SoC Analysis: Apple A9X

Diving into the heart of the iPad Pro, we have Apple’s latest generation tablet SoC, A9X. Like the other Apple X series SoCs before it, A9X is by and large an enhanced and physically larger version of Apple’s latest phone SoC, taking advantage of the greater space and heat dissipation afforded by a tablet to produce a more powerful SoC.

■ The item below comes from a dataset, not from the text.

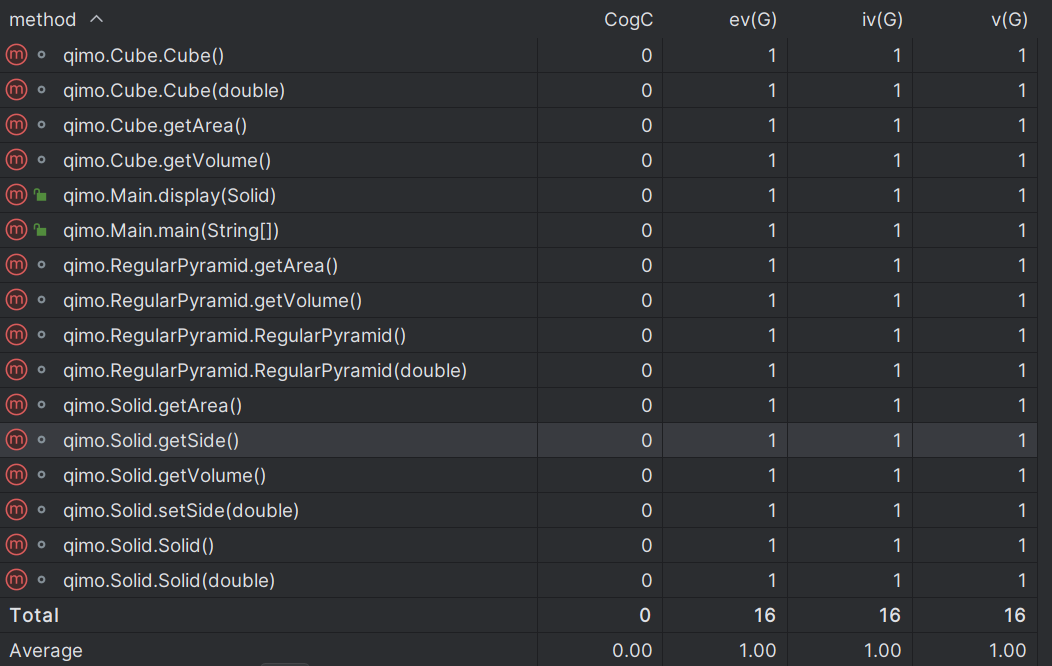The height and width of the screenshot is (666, 1052).
Task: Click method icon for qimo.Cube.getArea()
Action: [16, 126]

Apple's A9X (Image Courtesy iFixit)

That Apple has developed a new SoC to launch alongside the iPad Pro is in no way surprising, but just as how the iPad Pro has ramifications for the overall iPad lineup as Apple gets into the productivity tablet market, iPad Pro’s genesis is reflected in its component selection. Apple already needed a powerful SoC for the iPad Air 2 in order to keep performance up with the tablet’s high resolution of the screen, and iPad Pro in turn pushes Apple’s performance needs even harder. Not only is there an even higher resolution screen to drive – the 2732x2048 display has about 66% of the pixels of a 4K display – but now Apple needs to deliver suitable performance for content creation and meaningful multitasking. I don’t want to imply that the A9X was somehow specifically designed from scratch for the iPad Pro, as there are a number of more important engineering considerations, but I do want to highlight how the iPad Pro is not just another iPad, and that as Apple expands the capabilities of the iPad they need to expand the performance as well if they wish to extend their reputation for smooth UX performance.

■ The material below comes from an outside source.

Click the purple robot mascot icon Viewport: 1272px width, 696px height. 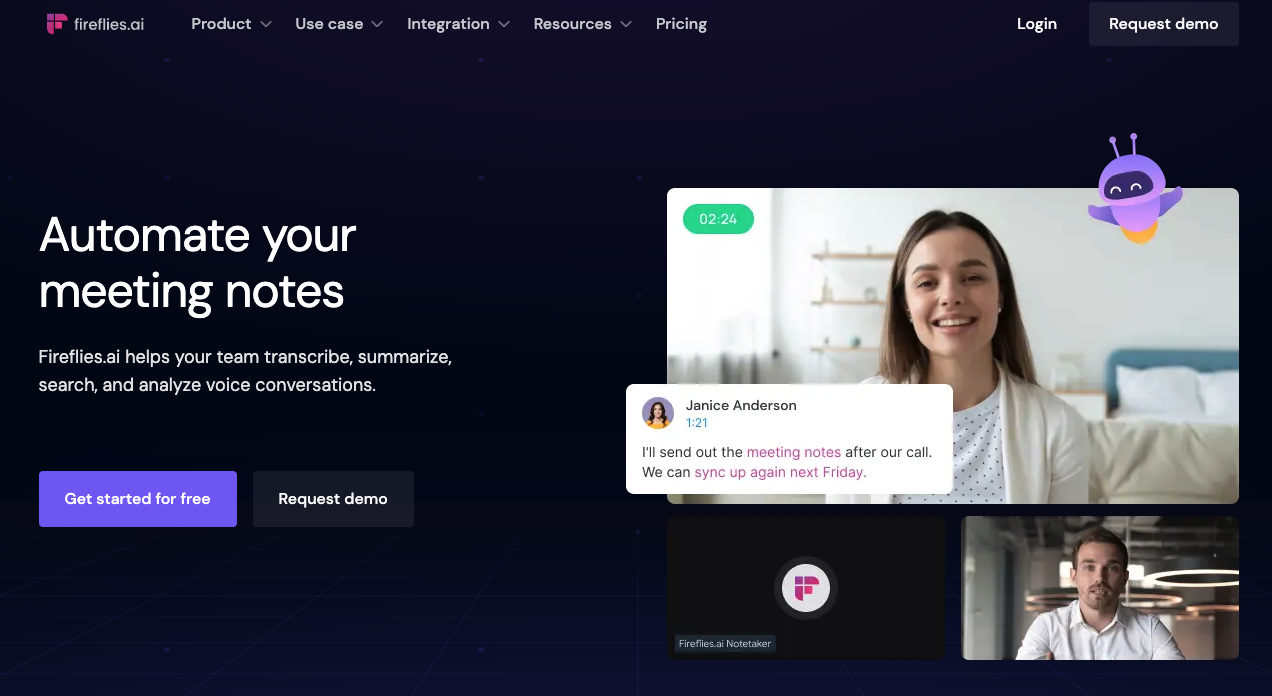(1135, 189)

Looking at the specifications of the A9X, it seems like Apple always throws us a curveball on the X series SoCs, and for their latest SoC this is no different. With A8X Apple delivered more RAM on a wider memory bus, a larger GPU, and surprisingly, three Typhoon CPU cores. To date it’s still not clear just why Apple went with three CPU cores on A8X – was it for multitasking, or as an alternative means to boost performance – and A9X’s configuration only serves to highlight this enigma.

Apple SoC Comparison
  A9X A9 A8X A6X
CPU 2x Twister 2x Twister 3x Typhoon 2x Swift
CPU Clockspeed 2.26GHz 1.85GHz 1.5GHz 1.3GHz
GPU PVR 12 Cluster Series7XT PVR 6 Cluster Series7
(PVR GT7600)
PVR 8 Cluster Series6XT
(APL GXA6850)
PVR SGX554 MP4
RAM 4GB LPDDR4 2GB LPDDR4 2GB LPDDR3 1GB LPDDR2
Memory Bus Width 128-bit 64-bit 128-bit 128-bit
Memory Bandwidth 51.2GB/sec 25.6GB/sec 25.6GB/sec 17.1GB/sec
L2 Cache 3MB 3MB 2MB 1MB
L3 Cache None 4MB 4MB N/A
Manufacturing Process TSMC 16nm FinFET TSMC 16nm &
Samsung 14nm
TSMC 20nm Samsung 32nm

Instead of continuing with a triple-core CPU design for A9X, for their latest X series SoC Apple has dropped back down to just a pair of Twister CPU cores. The catch here – and why two cores is in many ways better than three – is that relative to A8X and A9, Apple has cranked up their CPU clockspeeds. Way, way up. Whereas the iPad Air 2 (A8X) shipped at 1.5GHz and the iPhone 6s (A9) at 1.85GHz, the A9X sees Apple push their clockspeed to 2.26GHz. Not counting the architectural changes, this is 22% higher clocked than the A9 and 51% higher than the A8X.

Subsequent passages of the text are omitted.